• **YOUR TASK**:
Having read the data, transcribe all of it without deviation.

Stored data
──────

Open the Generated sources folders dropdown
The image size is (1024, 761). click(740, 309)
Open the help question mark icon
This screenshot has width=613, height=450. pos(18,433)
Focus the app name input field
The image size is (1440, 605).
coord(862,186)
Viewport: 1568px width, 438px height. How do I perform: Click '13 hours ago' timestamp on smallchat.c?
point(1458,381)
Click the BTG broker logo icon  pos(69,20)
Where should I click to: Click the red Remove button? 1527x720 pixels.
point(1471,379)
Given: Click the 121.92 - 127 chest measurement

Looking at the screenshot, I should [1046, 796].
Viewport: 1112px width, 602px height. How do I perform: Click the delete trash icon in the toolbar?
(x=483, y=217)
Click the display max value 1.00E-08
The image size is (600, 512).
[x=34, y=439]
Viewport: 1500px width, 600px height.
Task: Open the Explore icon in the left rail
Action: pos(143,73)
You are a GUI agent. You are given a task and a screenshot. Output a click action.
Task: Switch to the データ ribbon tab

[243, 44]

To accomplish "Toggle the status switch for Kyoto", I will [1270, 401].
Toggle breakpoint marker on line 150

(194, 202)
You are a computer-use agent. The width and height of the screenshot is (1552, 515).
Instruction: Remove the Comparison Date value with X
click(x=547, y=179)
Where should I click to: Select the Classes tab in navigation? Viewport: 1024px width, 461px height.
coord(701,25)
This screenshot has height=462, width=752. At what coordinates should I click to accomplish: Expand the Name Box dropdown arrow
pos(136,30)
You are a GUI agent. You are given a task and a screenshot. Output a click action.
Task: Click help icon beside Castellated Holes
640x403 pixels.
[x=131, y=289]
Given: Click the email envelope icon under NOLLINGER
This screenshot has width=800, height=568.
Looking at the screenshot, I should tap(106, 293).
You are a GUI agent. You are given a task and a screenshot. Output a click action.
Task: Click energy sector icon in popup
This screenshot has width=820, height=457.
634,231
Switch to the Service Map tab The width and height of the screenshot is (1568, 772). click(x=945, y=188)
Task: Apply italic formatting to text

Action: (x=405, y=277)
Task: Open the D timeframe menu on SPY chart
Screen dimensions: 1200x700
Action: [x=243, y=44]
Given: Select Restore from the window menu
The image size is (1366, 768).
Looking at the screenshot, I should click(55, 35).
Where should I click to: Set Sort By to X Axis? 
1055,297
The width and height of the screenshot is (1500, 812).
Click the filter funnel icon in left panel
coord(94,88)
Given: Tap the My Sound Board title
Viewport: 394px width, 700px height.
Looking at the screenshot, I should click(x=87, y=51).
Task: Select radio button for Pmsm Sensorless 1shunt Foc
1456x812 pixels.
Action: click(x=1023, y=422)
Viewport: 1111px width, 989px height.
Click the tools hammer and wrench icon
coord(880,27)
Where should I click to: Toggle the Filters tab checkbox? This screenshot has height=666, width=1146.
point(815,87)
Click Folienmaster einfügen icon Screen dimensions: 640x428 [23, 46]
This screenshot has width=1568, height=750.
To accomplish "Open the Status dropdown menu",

──────

• **EXERCISE SOLUTION**:
Open the Generated sources folders dropdown
The image size is (1024, 761). click(740, 309)
Open the help question mark icon
This screenshot has width=613, height=450. pos(18,433)
Focus the app name input field
The image size is (1440, 605).
coord(862,186)
Viewport: 1568px width, 438px height. How do I perform: Click '13 hours ago' timestamp on smallchat.c?
point(1458,381)
Click the BTG broker logo icon  pos(69,20)
Where should I click to: Click the red Remove button? 1527x720 pixels.
point(1471,379)
Given: Click the 121.92 - 127 chest measurement

Looking at the screenshot, I should [1046, 796].
Viewport: 1112px width, 602px height. How do I perform: Click the delete trash icon in the toolbar?
(x=483, y=217)
Click the display max value 1.00E-08
The image size is (600, 512).
[x=34, y=439]
Viewport: 1500px width, 600px height.
Task: Open the Explore icon in the left rail
Action: pos(143,73)
You are a GUI agent. You are given a task and a screenshot. Output a click action.
Task: Switch to the データ ribbon tab

[243, 44]

To accomplish "Toggle the status switch for Kyoto", I will [1270, 401].
Toggle breakpoint marker on line 150

(194, 202)
You are a computer-use agent. The width and height of the screenshot is (1552, 515).
Instruction: Remove the Comparison Date value with X
click(x=547, y=179)
Where should I click to: Select the Classes tab in navigation? Viewport: 1024px width, 461px height.
coord(701,25)
This screenshot has height=462, width=752. At what coordinates should I click to accomplish: Expand the Name Box dropdown arrow
pos(136,30)
You are a GUI agent. You are given a task and a screenshot. Output a click action.
Task: Click help icon beside Castellated Holes
640x403 pixels.
[x=131, y=289]
Given: Click the email envelope icon under NOLLINGER
This screenshot has width=800, height=568.
Looking at the screenshot, I should tap(106, 293).
You are a GUI agent. You are given a task and a screenshot. Output a click action.
Task: Click energy sector icon in popup
This screenshot has width=820, height=457.
634,231
Switch to the Service Map tab The width and height of the screenshot is (1568, 772). click(x=945, y=188)
Task: Apply italic formatting to text

Action: (x=405, y=277)
Task: Open the D timeframe menu on SPY chart
Screen dimensions: 1200x700
Action: [x=243, y=44]
Given: Select Restore from the window menu
The image size is (1366, 768).
Looking at the screenshot, I should click(55, 35).
Where should I click to: Set Sort By to X Axis? 
1055,297
The width and height of the screenshot is (1500, 812).
Click the filter funnel icon in left panel
coord(94,88)
Given: Tap the My Sound Board title
Viewport: 394px width, 700px height.
Looking at the screenshot, I should click(x=87, y=51).
Task: Select radio button for Pmsm Sensorless 1shunt Foc
1456x812 pixels.
Action: click(x=1023, y=422)
Viewport: 1111px width, 989px height.
Click the tools hammer and wrench icon
coord(880,27)
Where should I click to: Toggle the Filters tab checkbox? This screenshot has height=666, width=1146.
point(815,87)
Click Folienmaster einfügen icon Screen dimensions: 640x428 [23, 46]
This screenshot has width=1568, height=750.
To accomplish "Open the Status dropdown menu",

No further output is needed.